Phase 7: Validation¶
Time estimate: ~15 minutes
Work through this checklist from top to bottom to confirm a successful recovery. Every item must pass before the homelab is considered fully restored.
7.1 Kubernetes Nodes¶
All 3 nodes must be Ready with Tailscale IPs:
Expected output:
NAME STATUS ROLES AGE VERSION INTERNAL-IP EXTERNAL-IP
k3s-server Ready control-plane,master Xm v1.x.x <k3s-server-ts-ip> <none>
k3s-agent-1 Ready <none> Xm v1.x.x <k3s-agent-1-ts-ip> <none>
k3s-agent-2 Ready <none> Xm v1.x.x <k3s-agent-2-ts-ip> <none>
✅ Pass: All 3 nodes Ready, all INTERNAL-IP values start with 100.
❌ Fail - LAN IPs shown: Re-run the k3s Ansible playbook (the flannel-iface config was not applied)
❌ Fail - node not Ready: Check node logs: sudo kubectl describe node <name>
7.2 Flux Kustomizations¶
All managed Kustomizations must be Ready:
Expected output:
NAME READY STATUS
flux-system True Applied revision: main@sha1:...
apps True Applied revision: main@sha1:...
adguard True Applied revision: main@sha1:...
authentik True Applied revision: main@sha1:...
...
Investigate a failing kustomization:
flux get kustomization <name> -n flux-system --verbose
kubectl describe kustomization <name> -n flux-system
# Look at the "Message" field for error details
Force reconciliation:
7.4 Cloudflare DNS Records and Tunnel¶
Log in to dash.cloudflare.com and confirm the zone for
example.com is active. All DNS records are managed by OpenTofu - running tofu apply
recreates them. Verify these are present:
| Record | Type | Value |
|---|---|---|
mail.example.com |
CNAME | <tunnel-id>.cfargotunnel.com (proxied) |
status.example.com |
CNAME | <tunnel-id>.cfargotunnel.com (proxied) |
resend._domainkey.example.com |
TXT | DKIM key from Resend dashboard |
send.example.com |
MX | feedback-smtp.us-east-1.amazonses.com |
send.example.com |
TXT | v=spf1 include:amazonses.com ~all |
_dmarc.example.com |
TXT | v=DMARC1; p=none; |
Verify the Cloudflare Tunnel is connected:
kubectl logs -n cloudflared deployment/cloudflared --since=5m | grep -E "connect|registered|error"
# Should show: "Connection registered" - no errors
Verify Email Routing is enabled (inbound mail forwarding):
- Cloudflare dashboard → the
example.comzone → Email → Email Routing - Confirm status shows Enabled
- Confirm destination
admin@example.comshows Verified - If Unverified: click the address and resend the verification email
✅ Pass: Tunnel connected, DNS records present, Email Routing enabled and verified
❌ Fail - tunnel not connected: Check cloudflared-tunnel-credentials secret was patched (Phase 6.2)

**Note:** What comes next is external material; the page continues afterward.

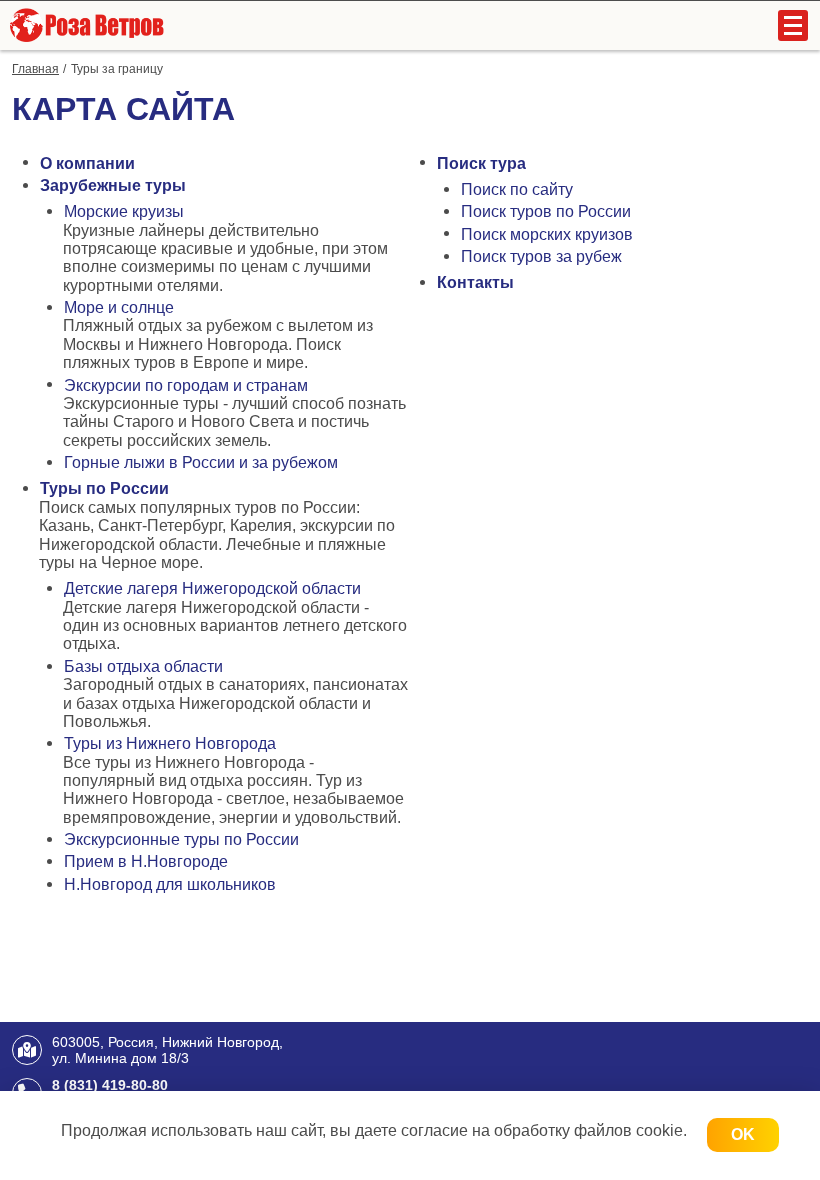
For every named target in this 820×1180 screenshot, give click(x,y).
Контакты (475, 282)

7.5 MetalLB Load Balancer¶
MetalLB provides LoadBalancer-type IP addresses from the LAN IP pool <metallb-pool-range>:
Expected:
NAME READY STATUS RESTARTS
controller-<hash> 1/1 Running 0
speaker-<hash> 1/1 Running 0
speaker-<hash> 1/1 Running 0
speaker-<hash> 1/1 Running 0
Expected: A pool covering <metallb-pool-range> with status Auto Assigned.
7.6 Cross-Node Pod Communication (Flannel Health)¶
Verify Flannel over Tailscale is working by testing cross-node DNS resolution:
# Launch a temporary test pod and run a DNS lookup
sudo kubectl run dnstest \
--image=busybox:1.35 \
--restart=Never \
--rm \
-it \
-- nslookup kubernetes.default.svc.cluster.local
Expected output:
Server: 10.43.0.10
Address 1: 10.43.0.10 kube-dns.kube-system.svc.cluster.local
Name: kubernetes.default.svc.cluster.local
Address 1: 10.43.0.1 kubernetes.default.svc.cluster.local
✅ Pass: DNS resolves successfully
❌ Fail - command hangs: Flannel VXLAN is broken
If DNS hangs, investigate Flannel:
# Check Flannel is using tailscale0
sudo kubectl -n kube-system logs -l app=flannel --tail=30 | grep -E "tailscale|iface"

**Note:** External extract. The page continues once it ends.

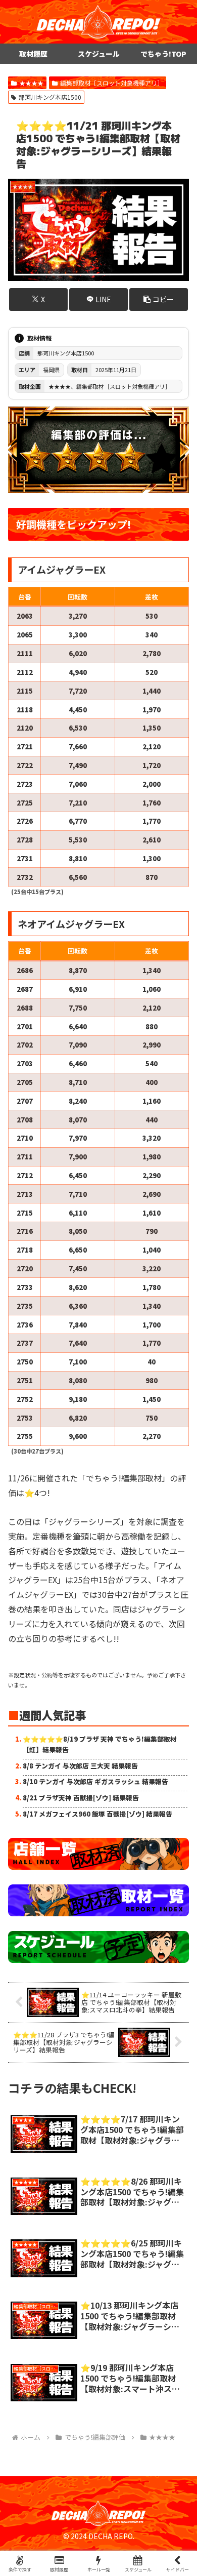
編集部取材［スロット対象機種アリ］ (111, 82)
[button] (158, 299)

# On any affected node, check if flannel.1 interface exists
# (run via kubectl debug or node SSH)
ssh ubuntu@k3s-agent-1.tailnet.ts.net "ip link show flannel.1"
If flannel.1 is missing, see the Flannel over Tailscale guide
for the manual recovery procedure.
7.7 Tailscale Operator¶
# Check the operator is running
sudo kubectl -n tailscale get pods
# All pods: Running
# Check that the operator is connected to the tailnet
sudo kubectl -n tailscale logs -l app=operator --tail=20
# Should show: "logged in" or "reconciling" - not authentication errors
# Verify a Tailscale ingress has an address assigned (e.g. Authentik)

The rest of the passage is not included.